TASK TO COMPLETE: Look for the line with "You are a GUI" in the data below, then reproduce word for word that line and every line after it. Leave out all pictures and add nothing.

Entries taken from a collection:

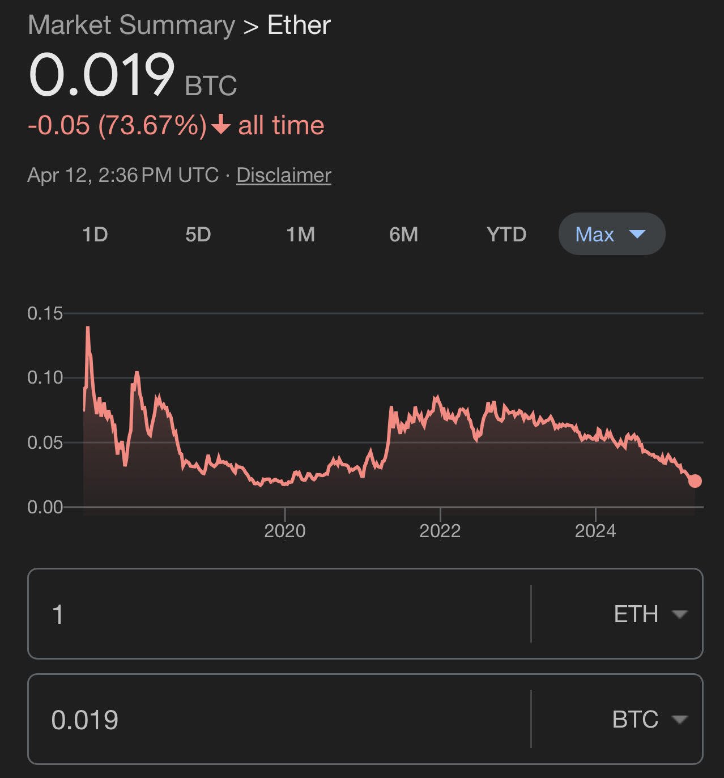Click the 2020 tick on the chart axis
This screenshot has height=778, width=724.
click(285, 531)
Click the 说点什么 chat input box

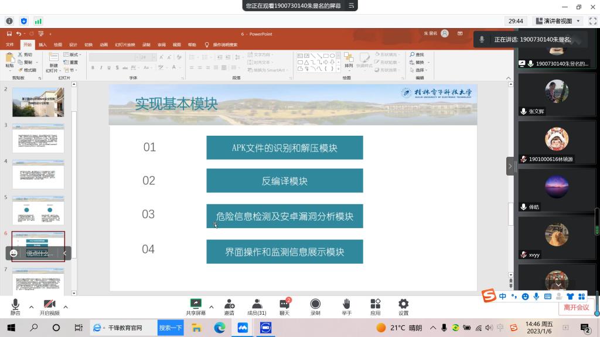(40, 253)

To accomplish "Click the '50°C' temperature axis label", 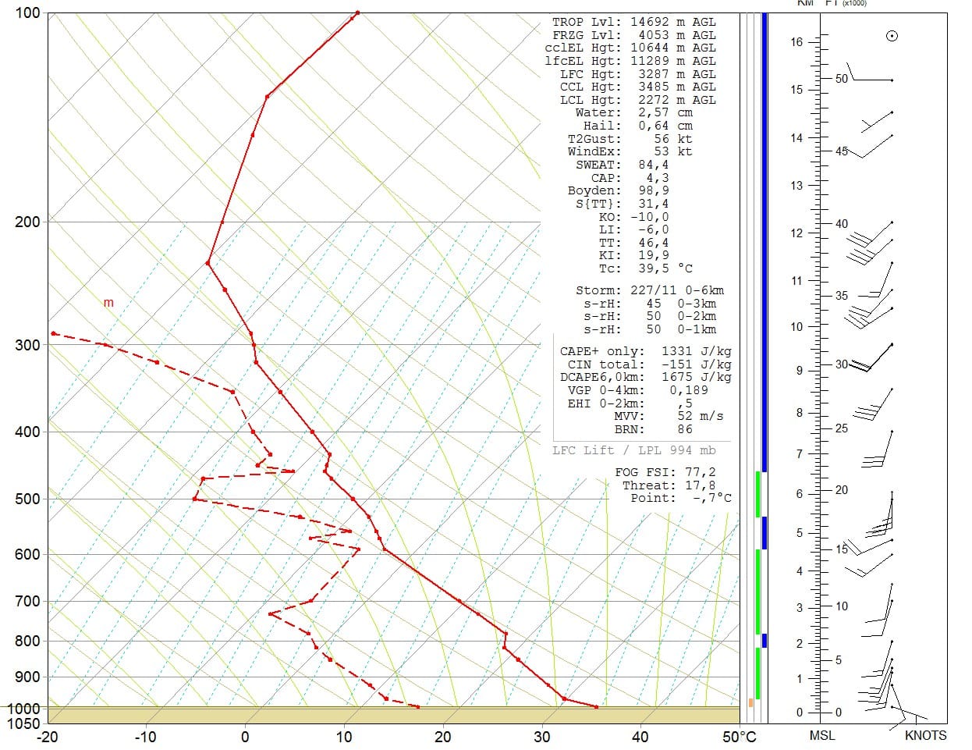I will (x=739, y=737).
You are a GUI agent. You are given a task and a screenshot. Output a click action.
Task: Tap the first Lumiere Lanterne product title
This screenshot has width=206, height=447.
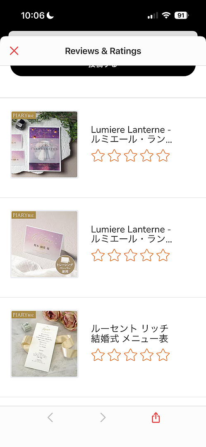click(132, 135)
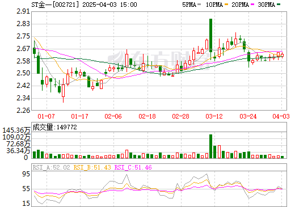
Task: Select the 01-07 date axis label
Action: pyautogui.click(x=46, y=116)
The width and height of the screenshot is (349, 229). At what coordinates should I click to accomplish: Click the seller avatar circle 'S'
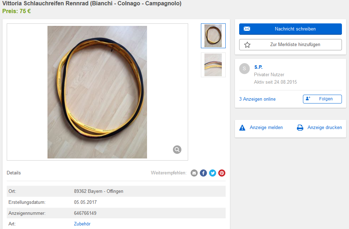click(244, 69)
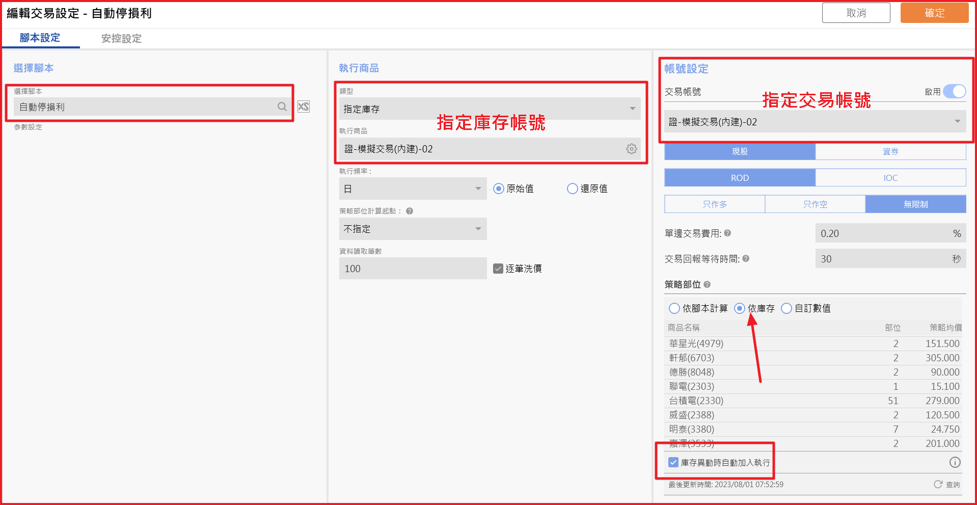Toggle the 逐筆洗價 checkbox
The height and width of the screenshot is (505, 977).
(x=498, y=269)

SOLUTION TO THE PROBLEM:
You are a GUI agent. You are given a task and a screenshot. Output a click action.
Task: Tap the first Lumiere Lanterne product title
This screenshot has width=206, height=447.
click(132, 135)
Task: Select the 01-07 date axis label
Action: pyautogui.click(x=46, y=116)
The width and height of the screenshot is (349, 229). At what coordinates should I click to accomplish: Click the seller avatar circle 'S'
click(244, 69)
Toggle the 逐筆洗價 checkbox
The height and width of the screenshot is (505, 977).
(x=498, y=269)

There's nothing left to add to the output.